PASSAGE PROVIDED:

Why your indie budget calculations are massively, stupidly WRONG on every level - doppp
http://positech.co.uk/cliffsblog/2016/12/12/why-your-indie-budget-calculations-are-massively-stupidly-wrong-on-every-level/
======
trome
Damn, your post came across as extremely crunchy. I get that you think all of
us on the west coast of the US are expecting $XXXk a year, but that both is
and isn't the case depending on where & what you do. For example, in Seattle
F5 Networks will pitch a fresh out of college grad somewhere around $85k a
year, whereas most other firms will pitch them $10k higher minimum.

That being said, you have groups like Uwajimaya who pay their IT people on the
order of $40k, and expect them to have comparable skills to what the
aforementioned companies expect.

Not saying that it isn't unreasonable to tell indie devs they should bundle
the incidental costs (cabling, office supplies, etc) and plan for non-
consumable items to outlive the current project, but its just a matter of how
you present those costs ultimately if you are pitching your first project.

Onto international developers, yes, you definitely shouldn't limit yourself to
high cost US based locations if you can avoid that limiting factor, but many
managers & organizations are just not up to handling remote working, hence why
Google, Adobe, Aliyun, Amazon, Microsoft, etc are all actively sucking up
every bit of talent they can hire in this market right now.

They need these employees stateside and ASAP, either due to legal/compliance
requirements or due to their own organizational reasons. If you don't want to
compete against them, there are great Russian devs you can hire for $12k a
year, while also having much better local & international connectivity than
many other locations (Manila, anywhere in India, China, etc).

I would not try to touch most of those locations having dealt with
connectivity issues in the past, just not worth the hassle to save a few grand
a year, only to deal with PLDT providing substandard connectivity that is
forced to have a 300ms penalty tacked onto it for transport outside their
network.

DATA SECTION:
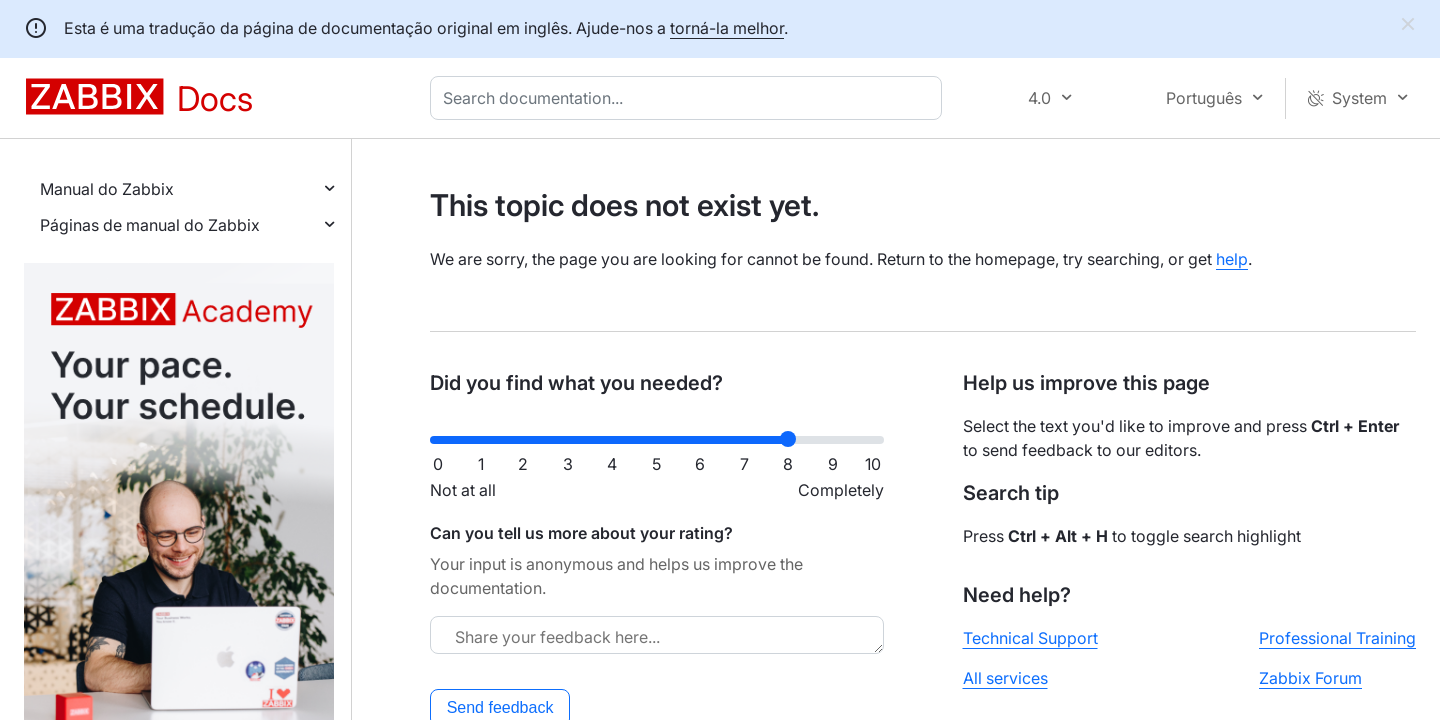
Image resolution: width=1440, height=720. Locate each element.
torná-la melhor (727, 28)
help (1232, 259)
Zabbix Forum (1310, 678)
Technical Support (1030, 638)
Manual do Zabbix (107, 189)
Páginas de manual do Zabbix (150, 225)
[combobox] (690, 98)
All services (1005, 678)
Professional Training (1337, 638)
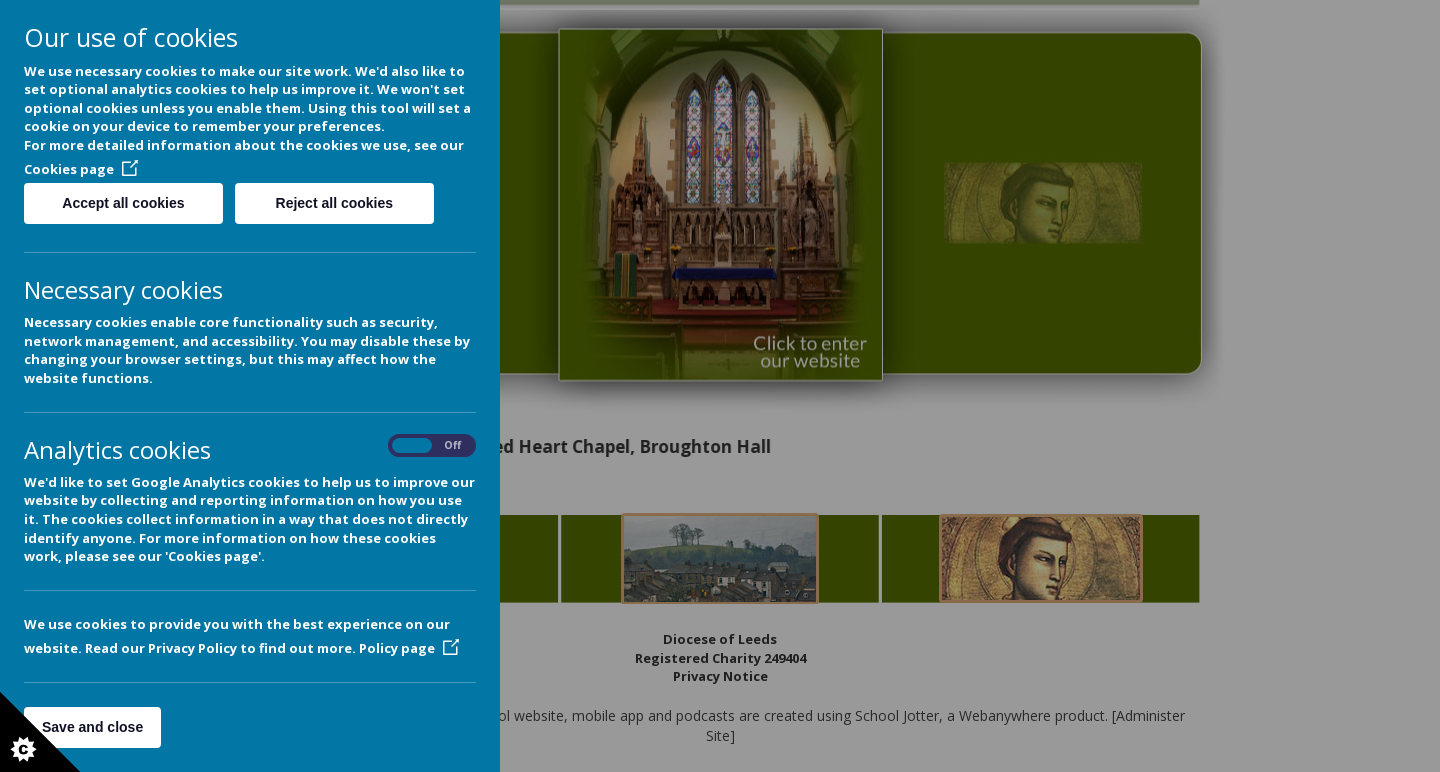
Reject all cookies (335, 203)
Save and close (92, 727)
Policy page (409, 648)
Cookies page (81, 169)
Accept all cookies (123, 203)
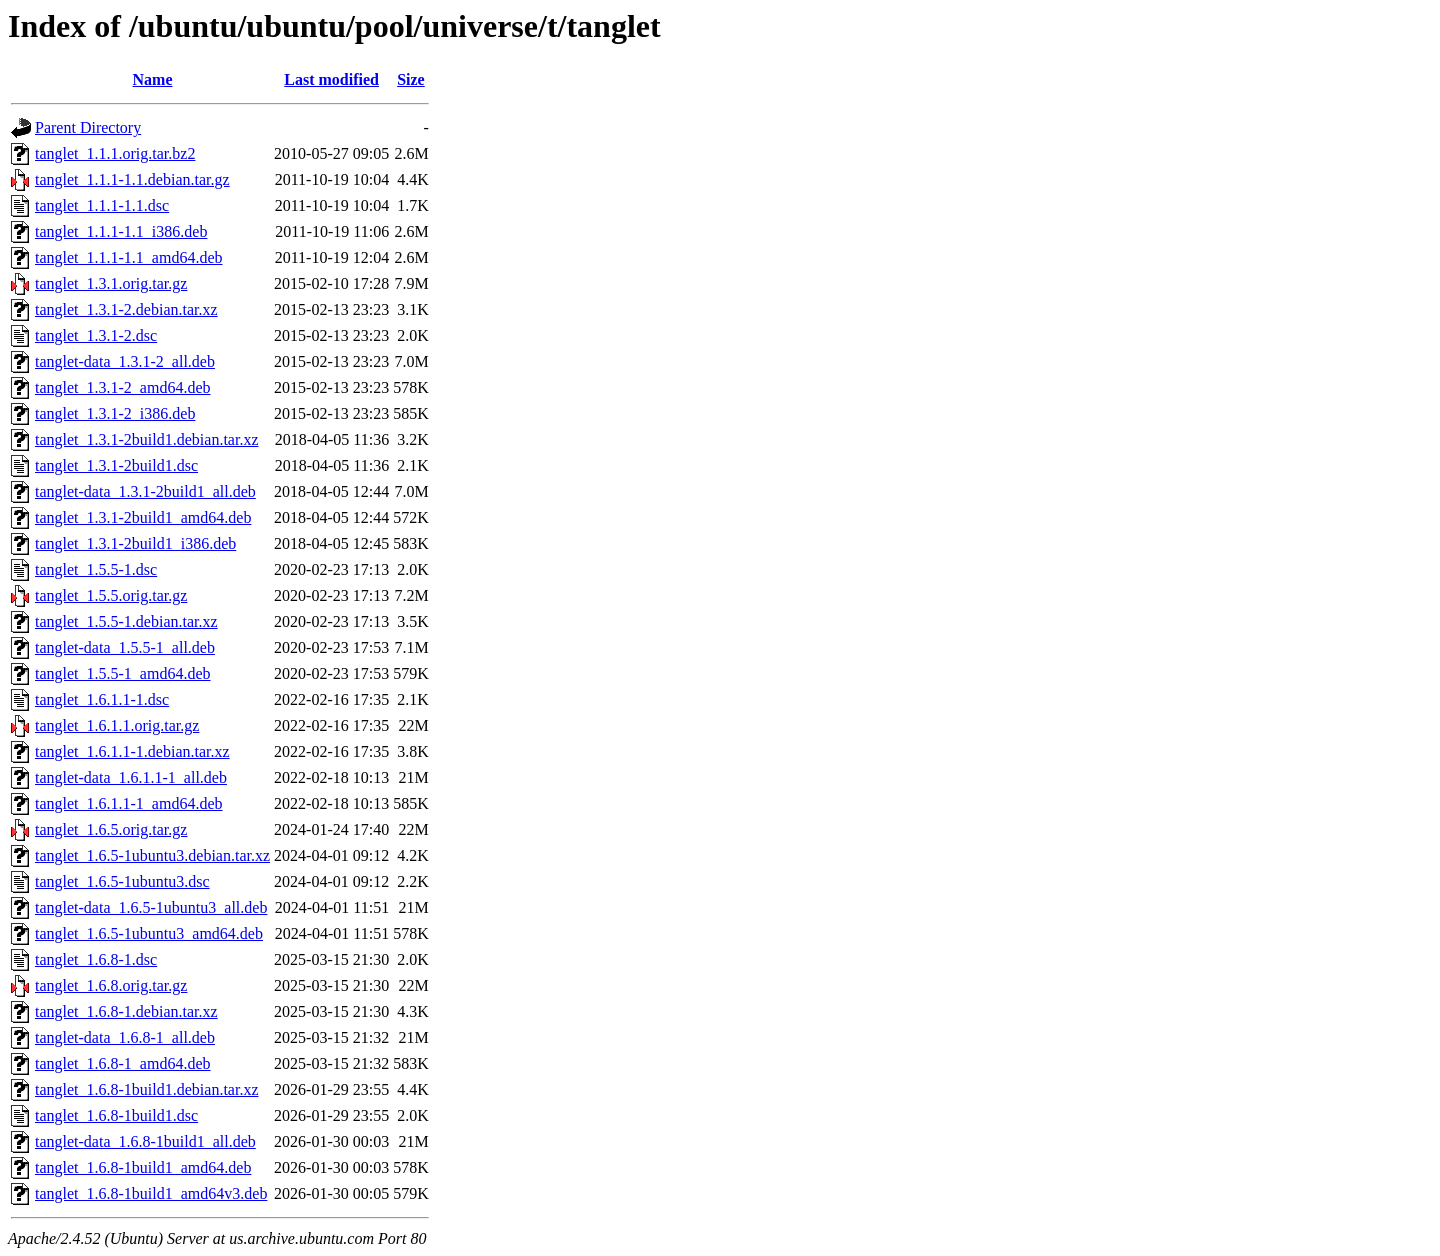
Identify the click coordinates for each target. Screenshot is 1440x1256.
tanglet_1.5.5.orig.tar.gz (111, 595)
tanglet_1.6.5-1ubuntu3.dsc (122, 881)
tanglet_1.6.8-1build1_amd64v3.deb (151, 1193)
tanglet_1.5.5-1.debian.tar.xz (126, 621)
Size (411, 79)
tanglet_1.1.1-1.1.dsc (102, 205)
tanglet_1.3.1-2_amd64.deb (123, 387)
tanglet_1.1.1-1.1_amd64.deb (129, 257)
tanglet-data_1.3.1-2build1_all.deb (145, 491)
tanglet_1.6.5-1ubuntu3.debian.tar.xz (152, 855)
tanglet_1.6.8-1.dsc (96, 959)
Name (153, 79)
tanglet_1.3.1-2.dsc (96, 335)
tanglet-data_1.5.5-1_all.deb (125, 647)
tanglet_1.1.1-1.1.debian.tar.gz (132, 179)
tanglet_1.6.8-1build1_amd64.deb (143, 1167)
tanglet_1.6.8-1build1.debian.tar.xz (147, 1089)
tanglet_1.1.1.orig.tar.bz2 (115, 153)
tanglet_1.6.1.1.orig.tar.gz (117, 725)
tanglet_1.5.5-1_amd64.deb (123, 673)
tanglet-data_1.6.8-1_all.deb (125, 1037)
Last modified (331, 79)
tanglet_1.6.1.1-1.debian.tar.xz (132, 751)
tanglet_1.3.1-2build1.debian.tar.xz (147, 439)
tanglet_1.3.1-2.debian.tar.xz (126, 309)
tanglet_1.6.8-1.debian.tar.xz (126, 1011)
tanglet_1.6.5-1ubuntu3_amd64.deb (149, 933)
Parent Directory (88, 127)
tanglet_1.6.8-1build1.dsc (116, 1115)
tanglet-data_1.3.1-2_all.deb (125, 361)
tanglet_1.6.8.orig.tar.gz (111, 985)
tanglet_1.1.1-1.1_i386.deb (121, 231)
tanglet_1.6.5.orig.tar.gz (111, 829)
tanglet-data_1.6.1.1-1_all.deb (131, 777)
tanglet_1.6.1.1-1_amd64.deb (129, 803)
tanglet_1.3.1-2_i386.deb (115, 413)
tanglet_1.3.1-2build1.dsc (116, 465)
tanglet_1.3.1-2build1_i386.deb (135, 543)
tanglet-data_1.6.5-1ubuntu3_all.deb (151, 907)
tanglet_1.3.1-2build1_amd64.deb (143, 517)
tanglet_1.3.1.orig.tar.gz (111, 283)
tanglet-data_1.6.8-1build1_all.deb (145, 1141)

EXERCISES TO COMPLETE:
1. In the thread on indie budget calculations, how much does the commenter say great Russian devs can be hired for?
2. Rename "Last modified" to "Date modified" in the listing lines starting with the line with "tanglet_1.3.1-2.dsc (96, 335)" and going on through the line with "Last modified (331, 79)", keeping everything else the same. Give back only those lines.

EXERCISE SOLUTIONS:
1. About $12k a year.

2.
tanglet_1.3.1-2.dsc (96, 335)
tanglet-data_1.5.5-1_all.deb (125, 647)
tanglet_1.1.1-1.1.debian.tar.gz (132, 179)
tanglet_1.6.8-1build1_amd64.deb (143, 1167)
tanglet_1.6.8-1build1.debian.tar.xz (147, 1089)
tanglet_1.1.1.orig.tar.bz2 (115, 153)
tanglet_1.6.1.1.orig.tar.gz (117, 725)
tanglet_1.5.5-1_amd64.deb (123, 673)
tanglet-data_1.6.8-1_all.deb (125, 1037)
Date modified (331, 79)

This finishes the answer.